Der von Justizministerin Maria Berger (S) vorgelegte Entwurf sollte “grundlegend überarbeitet werden, um den Eindruck zu vermeiden, bei der Lebenspartnerschaft handle es sich um eine andere bzw. besondere Form der Ehe (Ehe light)”, meint das Innenministerium in seiner der APA übermittelten Stellungnahme. So sollten die “Förmlichkeiten der Eheschließung” nicht auf die Lebenspartnerschaft übertragen werden, Standesamt und “Ja-Wort”-Zeremonie werden ebenso abgelehnt wie ein gemeinsamer Name des Paares – und auch die Bezeichnung “Lebenspartnerschaft”.

“Eingetragene Partnerschaft” sollte es heißen, meint das Platter-Ressort, und schildert, wie es sich deren Zustandekommen vorstellt: Anstelle des Ja-Wortes mit den zwei Trauzeugen beim Standesamt soll es eine “öffentliche Beurkundung” – d.h. “Protokollierung der Willenserklärung der beiden Partner/innen” – bei der Bezirkshauptmannschaft oder beim Bezirksgericht geben.

Das Justizministerium nahm dazu am Montag nicht Stellung: Es seien noch nicht alle Stellungnahmen eingetroffen, auch jene des Innenministeriums liege im Ministerium noch nicht vor, hieß es.

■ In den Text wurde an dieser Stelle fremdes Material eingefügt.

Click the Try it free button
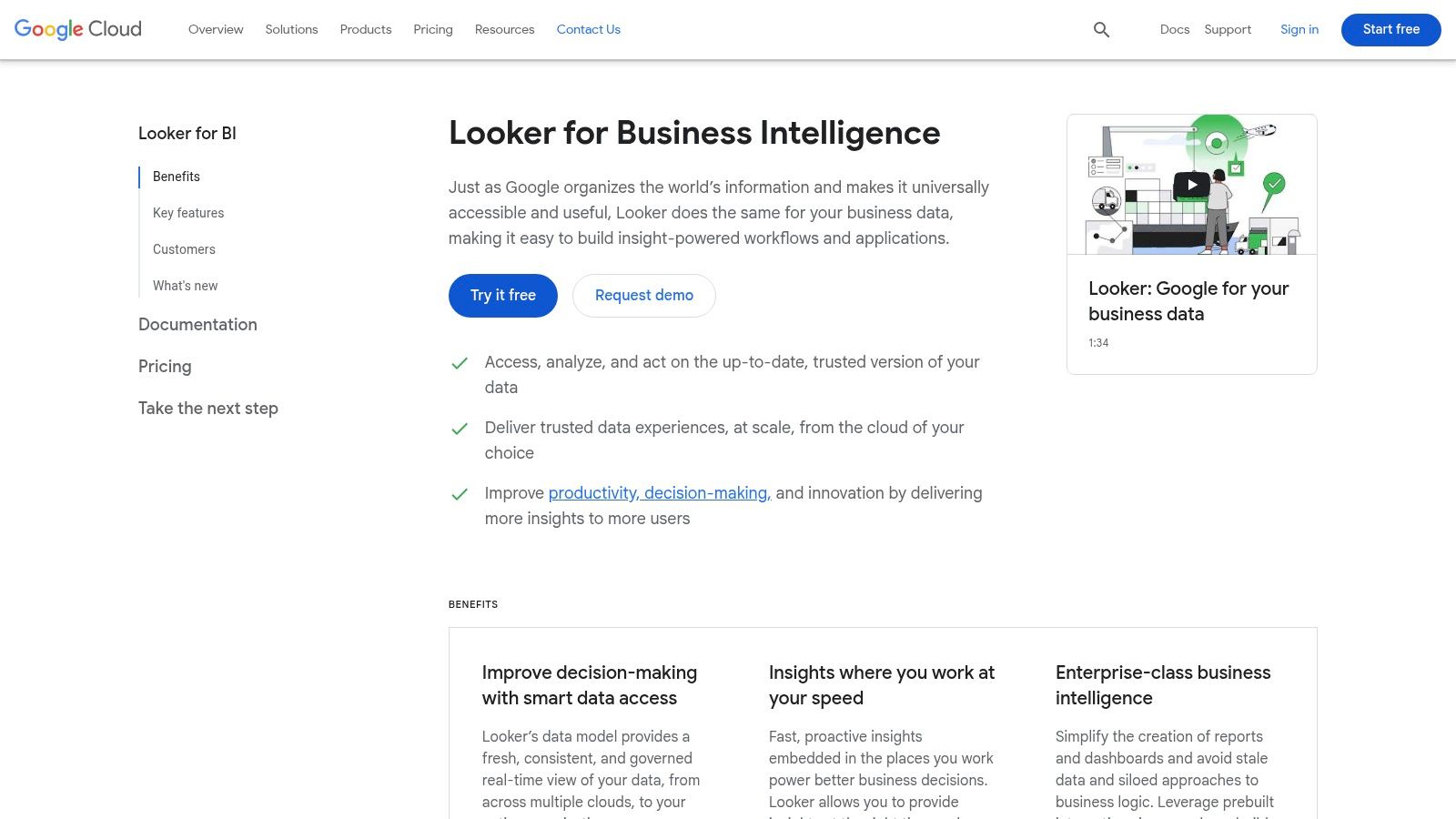 (503, 296)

Auch das Land Vorarlberg – mit VP-LH Herbert Sausgruber – steht dem Entwurf “ablehnend” gegenüber, “weil das vorgesehene Rechtsinstitut der Lebenspartnerschaft weitestgehend eheähnlichen Charakter haben soll”. Platters Heimatland Tirol hat offenbar keine solchen Einwände. Zumindest beschäftigt es sich in seiner Stellungnahme nur mit einigen Details des Gesetzesentwurfes. So wird eine Klarstellung gefordert, ob Lebenspartner als Pflegeeltern in Betracht kommen.

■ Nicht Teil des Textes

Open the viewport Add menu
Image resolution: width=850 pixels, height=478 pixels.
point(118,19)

Auch das VP-geführte Niederösterreich äußert keine grundlegenden Bedenken; es merkt aber an, dass das Vorhaben noch nicht in seiner gesamten Tragweite beurteilt werden könne, weil die neben dem Lebenspartnerschaftsgesetz nötigen materiellrechtlichen Anpassungen (z.B. Sozialversicherung, Pension etc.) noch nicht vorliegen. Dies merkte nicht nur die orange Kärntner, sondern auch die rote Wiener Landesregierung an. Wobei Wien aber ausdrücklich begrüßt, dass “erstmals in Österreich eine rechtliche Grundlage zur Anerkennung und Absicherung von gleichgeschlechtlichen Lebenspartnerschaften geschaffen werden soll”. “Keine Einwände” hat die Steiermark.

Der Städtebund begrüßt hingegen, dass mit dem Rahmen für das Zusammenleben gleichgeschlechtlicher Partner der grundrechtliche Schutz des Privat- und Familienlebens nach Art. 8 Menschenrechtskonvention gewährleistet wird. Er fürchtet aber negative finanzielle Auswirkungen für die Städte und Gemeinden – wegen eines “zu erwartenden Ansturms auf die Standesämter”.

Der VP-nahe Familienbund ist strikt gegen Bergers Entwurf: Er sei “die denkbar schlechteste Lösung, denn die vorhandenen Unterschiede zur Ehe würden über kurz oder lang dazu führen, dass auch heterosexuelle Paare diese Rechtsform nützen wollen und damit eine ‘Ehe light’ kommen würde, die der Familienbund zum Schutz der Ehe entschieden ablehnt”.

Sozial-, Frauen- und Verteidigungsministerium – allesamt mit roten Ministern an der Spitze – haben erwartungsgemäß nichts gegen homosexuelle Lebenspartnerschaften. Sozial- und Frauenministerium weisen aber darauf hin, dass gerade dieses Gesetz der sprachlichen Gleichbehandlung Rechnung tragen – und also nicht nur “Lebenspartner”, sondern auch “Lebenspartnerin” etc. geschrieben werden – sollte.

Der Rechnungshof enthält sich jeder inhaltlichen Stellungnahme, beanstandet aber, dass weder die Zahl der Partnerschafts-Abschlüsse noch die daraus erstehenden Kosten geschätzt worden seien.